You might want to check out the works of that buzzkill that Gödel is ^^

https://en.wikipedia.org/wiki/G%C3%B6del%27s_incompleteness_...

" The first incompleteness theorem states that no consistent system of axioms whose theorems can be listed by an effective procedure (i.e. an algorithm) is capable of proving all truths about the arithmetic of natural numbers. For any such consistent formal system, there will always be statements about natural numbers that are true, but that are unprovable within the system.

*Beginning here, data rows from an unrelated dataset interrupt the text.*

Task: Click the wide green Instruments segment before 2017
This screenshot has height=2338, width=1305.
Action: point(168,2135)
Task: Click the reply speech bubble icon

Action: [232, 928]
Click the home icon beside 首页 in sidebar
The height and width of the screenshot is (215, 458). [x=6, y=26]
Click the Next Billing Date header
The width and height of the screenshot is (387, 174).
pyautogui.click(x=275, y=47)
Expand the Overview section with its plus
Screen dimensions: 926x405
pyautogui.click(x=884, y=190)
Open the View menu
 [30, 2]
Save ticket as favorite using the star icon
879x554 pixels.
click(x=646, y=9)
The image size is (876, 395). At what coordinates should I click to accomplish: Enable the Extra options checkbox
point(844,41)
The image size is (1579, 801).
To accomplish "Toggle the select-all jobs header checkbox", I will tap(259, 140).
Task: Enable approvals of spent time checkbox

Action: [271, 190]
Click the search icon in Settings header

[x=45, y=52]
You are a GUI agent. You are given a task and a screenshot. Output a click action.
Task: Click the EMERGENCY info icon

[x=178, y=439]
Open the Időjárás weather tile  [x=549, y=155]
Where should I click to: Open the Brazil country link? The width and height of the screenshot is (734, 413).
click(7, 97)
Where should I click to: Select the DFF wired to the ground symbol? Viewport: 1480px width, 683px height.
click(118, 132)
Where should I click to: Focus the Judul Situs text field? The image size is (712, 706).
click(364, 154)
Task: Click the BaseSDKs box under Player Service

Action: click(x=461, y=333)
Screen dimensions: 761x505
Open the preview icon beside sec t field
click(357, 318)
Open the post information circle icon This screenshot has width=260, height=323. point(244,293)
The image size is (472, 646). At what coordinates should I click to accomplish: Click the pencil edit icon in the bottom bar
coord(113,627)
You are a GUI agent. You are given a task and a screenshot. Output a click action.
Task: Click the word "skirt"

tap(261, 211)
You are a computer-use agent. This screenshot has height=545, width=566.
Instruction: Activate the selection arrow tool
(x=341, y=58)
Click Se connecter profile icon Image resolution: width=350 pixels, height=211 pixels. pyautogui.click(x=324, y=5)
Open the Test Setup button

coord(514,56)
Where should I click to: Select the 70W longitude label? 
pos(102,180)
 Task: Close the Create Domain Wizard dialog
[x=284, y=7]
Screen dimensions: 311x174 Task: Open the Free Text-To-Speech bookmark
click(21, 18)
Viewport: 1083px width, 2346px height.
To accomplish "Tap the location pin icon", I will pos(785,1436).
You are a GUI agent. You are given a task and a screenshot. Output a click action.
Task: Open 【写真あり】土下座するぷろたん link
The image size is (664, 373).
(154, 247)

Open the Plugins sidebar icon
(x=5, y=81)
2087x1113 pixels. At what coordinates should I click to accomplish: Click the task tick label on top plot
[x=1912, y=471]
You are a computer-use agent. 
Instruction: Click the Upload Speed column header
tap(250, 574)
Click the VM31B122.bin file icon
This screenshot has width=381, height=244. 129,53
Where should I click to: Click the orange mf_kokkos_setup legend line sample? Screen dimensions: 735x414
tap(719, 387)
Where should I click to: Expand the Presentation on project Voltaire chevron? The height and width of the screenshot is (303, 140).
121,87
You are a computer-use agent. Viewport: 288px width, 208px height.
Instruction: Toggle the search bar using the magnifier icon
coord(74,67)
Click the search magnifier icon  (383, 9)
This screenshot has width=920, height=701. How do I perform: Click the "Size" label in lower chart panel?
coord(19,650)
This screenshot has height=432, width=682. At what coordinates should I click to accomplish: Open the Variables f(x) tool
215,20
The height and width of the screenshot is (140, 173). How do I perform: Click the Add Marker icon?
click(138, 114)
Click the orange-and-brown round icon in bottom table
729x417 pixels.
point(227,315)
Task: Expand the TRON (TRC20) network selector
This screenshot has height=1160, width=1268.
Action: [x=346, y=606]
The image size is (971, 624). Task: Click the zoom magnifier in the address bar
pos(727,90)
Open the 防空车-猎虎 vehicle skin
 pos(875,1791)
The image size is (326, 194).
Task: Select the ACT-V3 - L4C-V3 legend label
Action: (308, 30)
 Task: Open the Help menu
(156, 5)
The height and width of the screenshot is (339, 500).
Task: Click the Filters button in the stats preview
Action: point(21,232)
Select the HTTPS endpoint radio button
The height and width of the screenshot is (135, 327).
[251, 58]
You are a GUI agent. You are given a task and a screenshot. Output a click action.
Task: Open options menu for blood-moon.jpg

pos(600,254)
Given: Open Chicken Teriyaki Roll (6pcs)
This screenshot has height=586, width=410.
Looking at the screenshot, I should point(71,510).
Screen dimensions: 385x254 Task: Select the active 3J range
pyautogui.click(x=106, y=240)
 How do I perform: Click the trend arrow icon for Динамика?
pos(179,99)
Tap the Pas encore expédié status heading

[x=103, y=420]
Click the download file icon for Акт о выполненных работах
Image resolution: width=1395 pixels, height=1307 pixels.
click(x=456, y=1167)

The second incompleteness theorem, an extension of the first, shows that the system cannot demonstrate its own consistency. "

:3


> You might want to check out the works of that buzzkill that Gödel is ^^

Please explain why do you believe this is relevant to the points I've made.


It argues of “impossibilities” and also proves it.


I think you need to read it again.


Gödel wrote his teorem to test David Hilbert’s endeavor, Logic and the Foundation of Mathematics[0], to unify mathematics. Gödel proved that it is impossible to do.

But you may have a different version of history.

[0] https://www.famousscientists.org/david-hilbert/


What examples are there of the possibility of artificial general intelligence?